10. "The major premise for tactics is the development of operations that will maintain a constant pressure upon the opposition."
No retreat.

That's a good way to lose an army in Russia in winter.
11. “If you push a negative hard enough, it will push through and become a positive.”
That's pretty good advice. After a while, Bush 43 just called himself Dubya as his distractors had, and served two terms as president.
12. “The price of a successful attack is a constructive alternative.”
This has been modified by the left from "a constructive alternative" to a feel-good alternative that is easier to sell. It works.

13. “Pick the target, freeze it, personalize it, and polarize it.”
Todd Akin, Sarah Palin, and Christine O'Donnell can attest to that.

But going back to that 2011 White House Correspondents Association dinner, the radical left has tried to isolate and ridicule Donald Trump to no avail.

As far as Alinsky goes, he has 13 rules, and most of them are losers.

Which is why the first liberal president since Johnson -- Barack Obama -- ignored them.

Obama won largely without these rules. He won by making himself mainstream, and not some freak in a pussyhat.

That worried me until the Left returned to its old Alinsky ways when the Tea Party showed up.

The Left loves Rule 6 -- “A good tactic is one your people enjoy” -- so much that they are oblivious to how others see it merely as the Left pleasuring itself.

And two weeks into the first 208 weeks of Trump's first term, they have not let up.



Please read "Trump the Press," in which I skewer media experts who wrongly predicted Trump would lose the Republican nomination. "Trump the Press" is available as a paperback, and on Kindle.

It covers the nomination process only.
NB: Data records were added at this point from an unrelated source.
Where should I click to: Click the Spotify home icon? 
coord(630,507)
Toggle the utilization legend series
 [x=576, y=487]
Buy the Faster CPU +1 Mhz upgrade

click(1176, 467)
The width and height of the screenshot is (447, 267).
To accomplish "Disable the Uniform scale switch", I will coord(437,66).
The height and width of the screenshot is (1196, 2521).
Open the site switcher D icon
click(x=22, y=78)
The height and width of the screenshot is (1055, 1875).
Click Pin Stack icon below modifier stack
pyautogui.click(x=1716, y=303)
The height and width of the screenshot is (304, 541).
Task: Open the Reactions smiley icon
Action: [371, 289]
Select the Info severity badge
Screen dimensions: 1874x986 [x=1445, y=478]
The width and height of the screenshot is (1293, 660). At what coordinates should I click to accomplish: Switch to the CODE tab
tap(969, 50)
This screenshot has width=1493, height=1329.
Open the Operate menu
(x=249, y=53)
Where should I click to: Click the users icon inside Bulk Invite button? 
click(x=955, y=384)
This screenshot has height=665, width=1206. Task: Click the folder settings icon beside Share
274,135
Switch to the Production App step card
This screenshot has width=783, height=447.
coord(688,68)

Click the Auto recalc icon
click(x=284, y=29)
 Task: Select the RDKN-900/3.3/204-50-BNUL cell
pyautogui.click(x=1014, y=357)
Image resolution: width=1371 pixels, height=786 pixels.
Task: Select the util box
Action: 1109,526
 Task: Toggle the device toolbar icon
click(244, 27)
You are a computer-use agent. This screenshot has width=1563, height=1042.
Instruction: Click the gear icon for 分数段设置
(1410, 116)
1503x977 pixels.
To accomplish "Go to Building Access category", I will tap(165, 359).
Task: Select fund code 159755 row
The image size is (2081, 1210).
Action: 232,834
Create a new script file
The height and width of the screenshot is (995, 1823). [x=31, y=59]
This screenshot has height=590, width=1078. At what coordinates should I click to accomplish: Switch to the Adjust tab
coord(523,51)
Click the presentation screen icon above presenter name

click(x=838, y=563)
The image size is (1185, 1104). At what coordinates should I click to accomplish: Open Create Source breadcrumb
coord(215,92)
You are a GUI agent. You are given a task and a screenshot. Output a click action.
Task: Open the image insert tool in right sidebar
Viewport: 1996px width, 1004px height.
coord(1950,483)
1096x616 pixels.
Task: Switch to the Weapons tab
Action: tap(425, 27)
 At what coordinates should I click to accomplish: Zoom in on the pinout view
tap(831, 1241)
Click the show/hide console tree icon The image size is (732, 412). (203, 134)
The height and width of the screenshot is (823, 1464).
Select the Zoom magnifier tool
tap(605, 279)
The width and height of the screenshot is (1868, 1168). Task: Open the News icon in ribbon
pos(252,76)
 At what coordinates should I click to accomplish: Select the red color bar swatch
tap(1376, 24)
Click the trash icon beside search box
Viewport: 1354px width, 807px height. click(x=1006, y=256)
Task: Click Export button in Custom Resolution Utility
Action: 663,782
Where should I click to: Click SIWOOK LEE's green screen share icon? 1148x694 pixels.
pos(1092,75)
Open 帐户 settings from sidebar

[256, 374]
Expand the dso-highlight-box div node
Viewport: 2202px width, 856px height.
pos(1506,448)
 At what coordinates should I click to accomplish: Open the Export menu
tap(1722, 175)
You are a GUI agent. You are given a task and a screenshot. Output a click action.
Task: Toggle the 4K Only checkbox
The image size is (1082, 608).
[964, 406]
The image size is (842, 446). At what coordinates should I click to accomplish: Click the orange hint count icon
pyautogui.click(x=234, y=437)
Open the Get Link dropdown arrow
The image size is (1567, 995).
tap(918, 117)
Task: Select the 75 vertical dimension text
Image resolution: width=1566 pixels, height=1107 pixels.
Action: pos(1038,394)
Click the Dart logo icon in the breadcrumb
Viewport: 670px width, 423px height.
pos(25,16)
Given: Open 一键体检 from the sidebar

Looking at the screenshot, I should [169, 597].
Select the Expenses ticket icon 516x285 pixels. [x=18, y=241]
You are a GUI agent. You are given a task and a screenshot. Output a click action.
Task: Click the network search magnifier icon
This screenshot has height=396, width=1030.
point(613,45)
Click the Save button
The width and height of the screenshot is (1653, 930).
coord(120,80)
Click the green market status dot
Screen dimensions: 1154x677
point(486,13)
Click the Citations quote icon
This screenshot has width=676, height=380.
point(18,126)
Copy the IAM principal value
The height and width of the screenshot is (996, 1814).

The general election is covered in a sequel, "Trump the Establishment," which will be published in paperback on Tuesday.

For autographed copies of either book, email me at

Be deplorable. Follow me on Twitter.


  1. Hillary/Alinsky/Lefties' theme song: "Friend of the Devil." - Elric

  2. Alinsky Fails! Film at 11! Or is it Alinskyites have overstepped themselves, big time? I think the latter.

  3. those rules appeared to work because gop pols were in fact working hand in glove with the dems. it was all kabuki theater. against Trump, not so much.

  4. Very interesting analysis...

    They sure believe the mythology, mainly because team red is so petrified of it.

    Too bad legacy prime movers like Abbie Hoffman and the other members of the infamous seven minus 1 didn't benefit from the publication. Or, maybe they were just the beta pre-release version.

    I'm sorta betting that they will all show the normal half-life of protest/celebrities once they grow up, eventually ending up like Mr. Hoffman "assum(ing) room temperature/ living in a turkey coop converted into an apartment."

    [ ]

  5. Interesting. I think tactical effectiveness depends on the tactic being appropriate for the situation. Take ridicule. Someone mentioned The Knights by Aristophanes recently. The subject of the ridicule in that play went on to be elected to an archonship after it was performed and if I recall correctly, was able to retire from his political career without incident. Most of his supporters never even showed up for the performance, or so it is thought. Either because they didn't care to see it or they couldn't afford to as many of his supporters were poor, like those of Trump. And here's the kicker. He was blond, too.

  6. Trump has only one rule, but it's a lulu.

    "I ❤️ Conservatives, but I ♣️ Progressives."

  7. I don't think you can say absolutely these rules work or they don't work. Like most rules they are brief statements of more complicated principles to which some exceptions exist. When used wisely in the appropriate circumstance they can work, when used foolishly in inappropriate circumstances they won't work. And outside conditions also influence their application, some goals are impossible, some are easy. A perfect rule applied perfectly won't accomplish an impossible task. And some things will occur naturally even though your efforts to bring them about are incompetent.